48kHz stereo is ballpark 1e5 samples per second.
Math-wise, that means you can in theory do 1e7 MADs per sample, enough for brute-force direct convolution with a >3 minute IR. You're probably not doing that.
@aeva You can always do better convolution algs, but even for brute-force, the math is just not the problem for IR sizes you're likely using.
But as written in your code, you also have two loads for every MAD, and there's nowhere near that level of load bandwidth available, not even if it's all L1 hits.
Making it sequential across invocations should help noticeably. But beyond that, you'll need to save loads.
@aeva I don't know about ideal but there is definitely is some mileage to be had in loading one of the two into registers/shared memory in blocks, double-buffering the next fetch and having only one load via L1/tex in the inner loop.
That said the better FFT-based conv kinda nukes that.
Good news: FFT-based conv kinda automatically exploits all the sharing for you!

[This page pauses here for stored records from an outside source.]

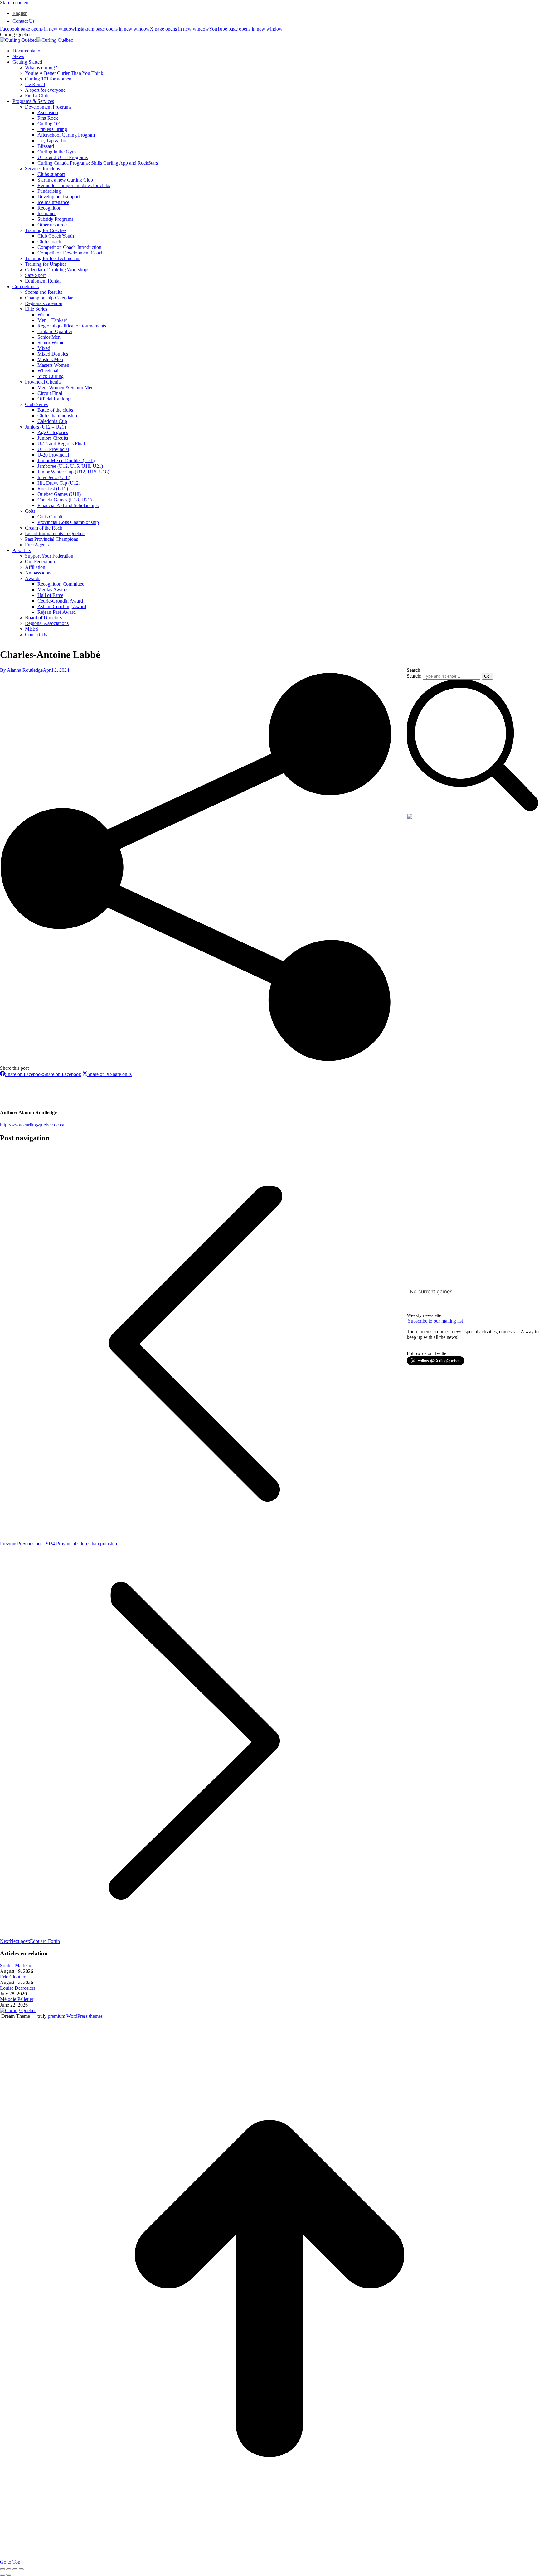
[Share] (8, 2569)
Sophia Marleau (15, 1965)
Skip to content (15, 2)
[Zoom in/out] (21, 2569)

Bad news: that means you're now down to loading and using each IR FFT coeff exactly once.
@aeva It is work-efficient and gets both your load count and your mul-add count way down, but it also means what's left is kinda BW bound by construction and there's not much you can do about it.

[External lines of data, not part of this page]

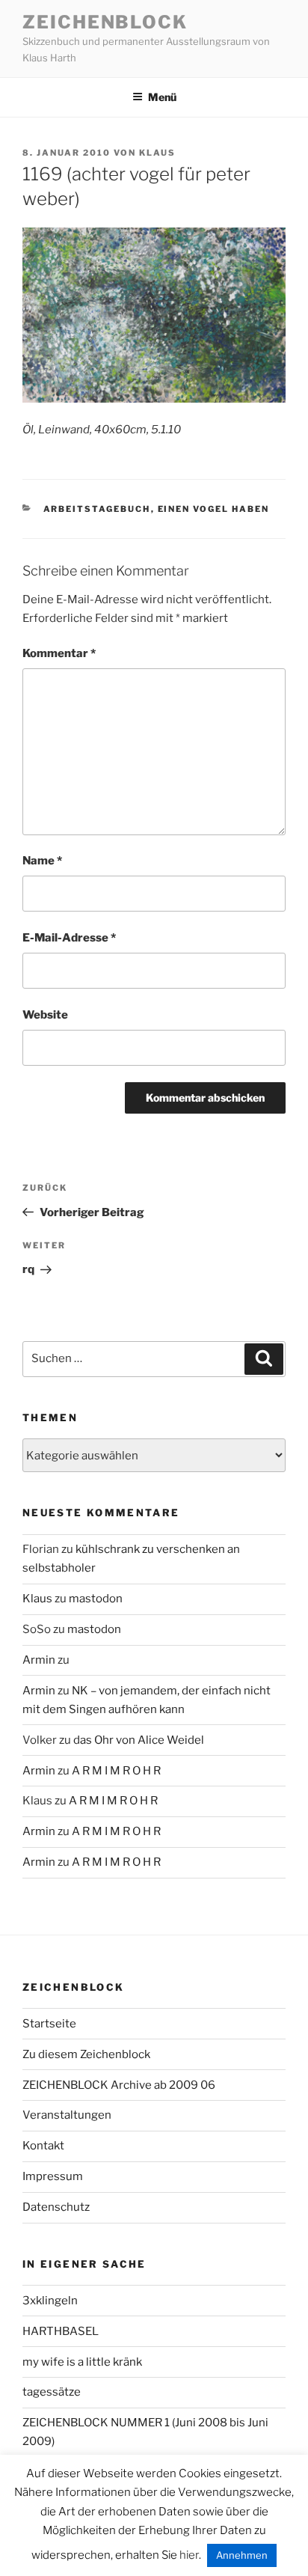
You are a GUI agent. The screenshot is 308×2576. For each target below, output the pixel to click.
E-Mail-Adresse (69, 937)
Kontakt (43, 2145)
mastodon (96, 1598)
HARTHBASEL (60, 2331)
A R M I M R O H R (116, 1770)
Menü (162, 97)
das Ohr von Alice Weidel (138, 1740)
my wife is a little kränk (82, 2362)
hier (189, 2555)
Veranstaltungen (66, 2115)
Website (45, 1015)
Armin (38, 1660)
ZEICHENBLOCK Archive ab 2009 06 (118, 2085)
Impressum (52, 2176)
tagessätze (51, 2392)
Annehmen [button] (242, 2555)
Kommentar (59, 653)
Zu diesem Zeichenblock (86, 2054)
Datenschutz (56, 2207)
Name (42, 860)
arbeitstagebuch (97, 509)
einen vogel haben (214, 509)
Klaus (157, 152)
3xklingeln (50, 2300)
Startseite (49, 2023)
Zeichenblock (105, 22)
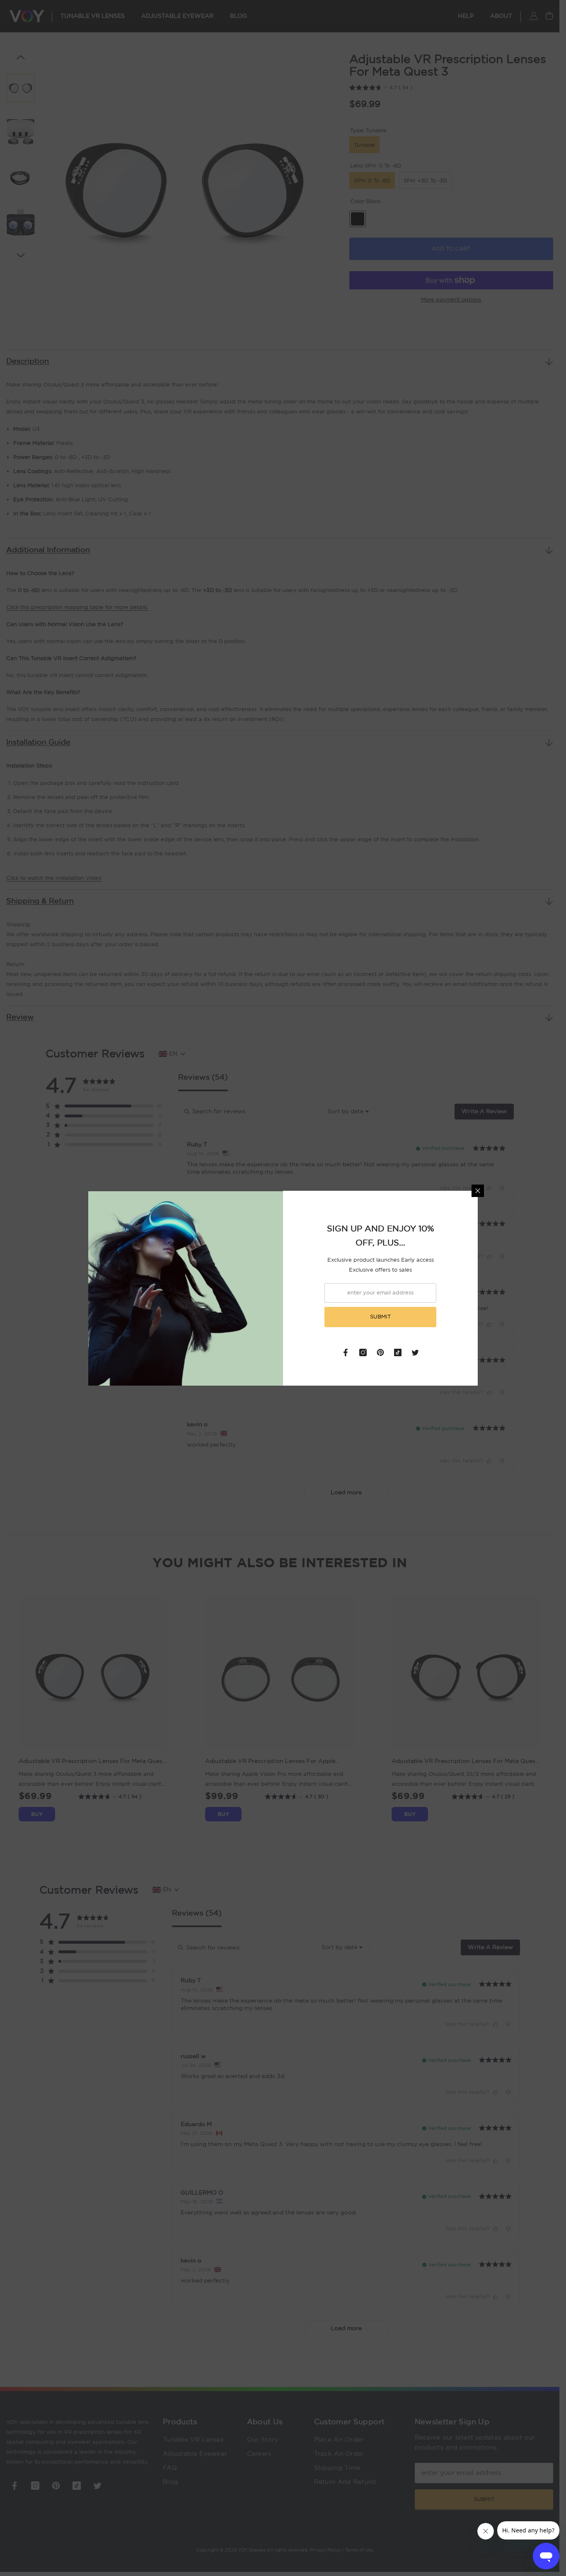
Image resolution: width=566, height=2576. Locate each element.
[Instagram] (363, 1352)
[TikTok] (397, 1352)
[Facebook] (345, 1352)
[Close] (478, 1191)
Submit (380, 1316)
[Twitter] (415, 1352)
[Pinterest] (380, 1352)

(I mean you can make the block sizes small enough that you're still summing tons of terms again, but that's defeating the purpose.)

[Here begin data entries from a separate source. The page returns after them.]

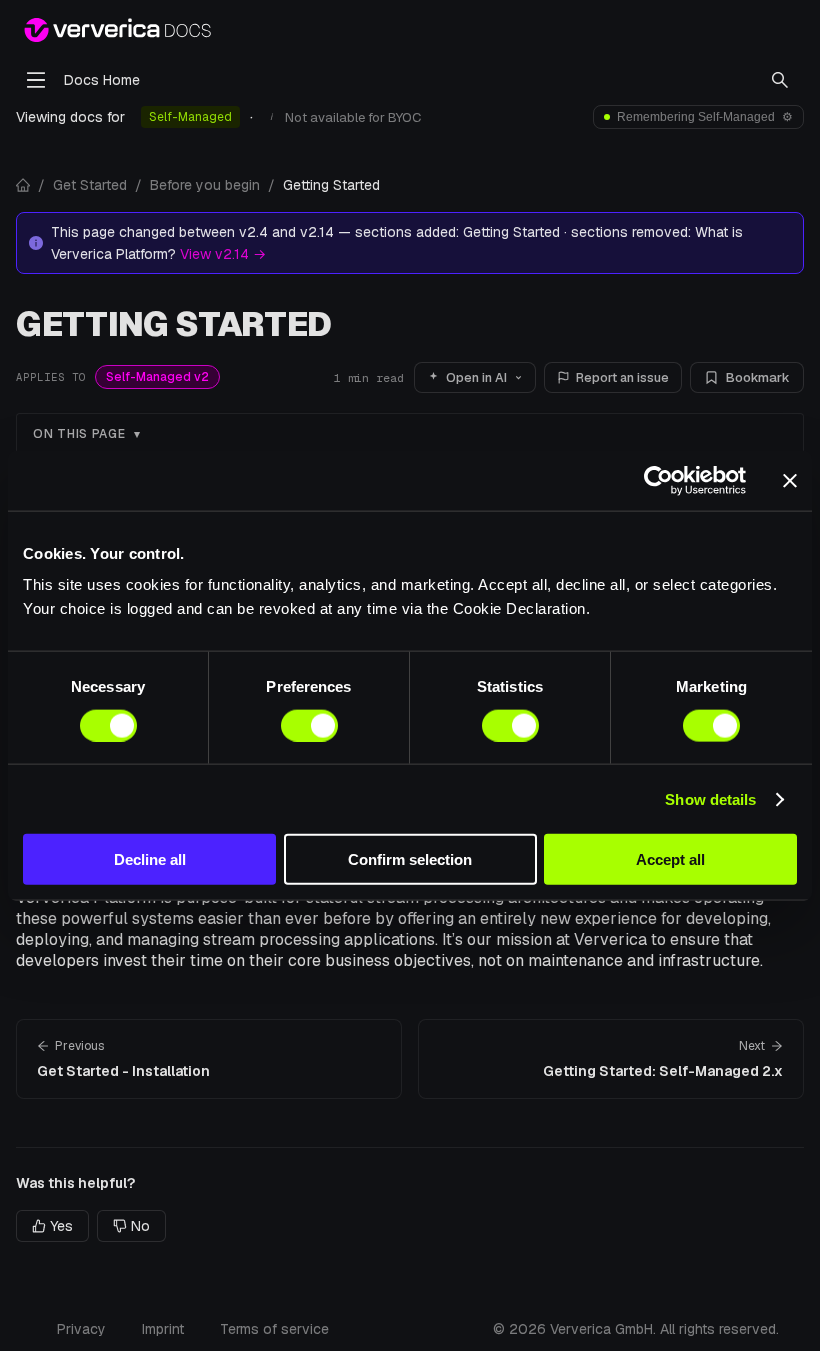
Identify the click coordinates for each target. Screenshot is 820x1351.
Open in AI (476, 377)
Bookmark (758, 377)
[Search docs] (780, 80)
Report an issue (622, 377)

@aeva thanks! That does seem lower than what I remember getting…. though probably still means that for the amount of computation we usually have to do in a frame, it‘s CPU all the way
unless maybe in The Future we make the model a lot bigger
@aeva yeah, I think that‘s still the conclusion
which is unfortunate because I would really like to be paid to do that! but it is difficult to argue for when like, even if you implement everything very well the roundtrip already has highs that would (in presence of the rest of the audio stack) cause issues. like, right now our model runs, on a weakish desktop, with 2ms averages and 3 to 4ms highs, for a 10ms frame, and that’s already kind of as high as we dare going
@aeva noise / echo / reverb suppression and/or speech enhancement in various different configurations, for voice calling. so essentially „run smallish neural network on audio fast“
and yeah sure we can make the task arbitrarily more complex by making the model larger but then we need to do annoying things like justify the added compute by showing a major quality improvement. maybe requirements will do it for us eventually if someone decides we must have fullband stereo audio or something
@rygorous @aeva Not sure if still relevant, but if bandwidth is still an issue you could try 16 bit fixed point or 24 bit fixed point and unpack to float in the shader.
I would expect audio devices to operate on fixed point natively to begin with so some API working in floats probably is adding conversion overhead.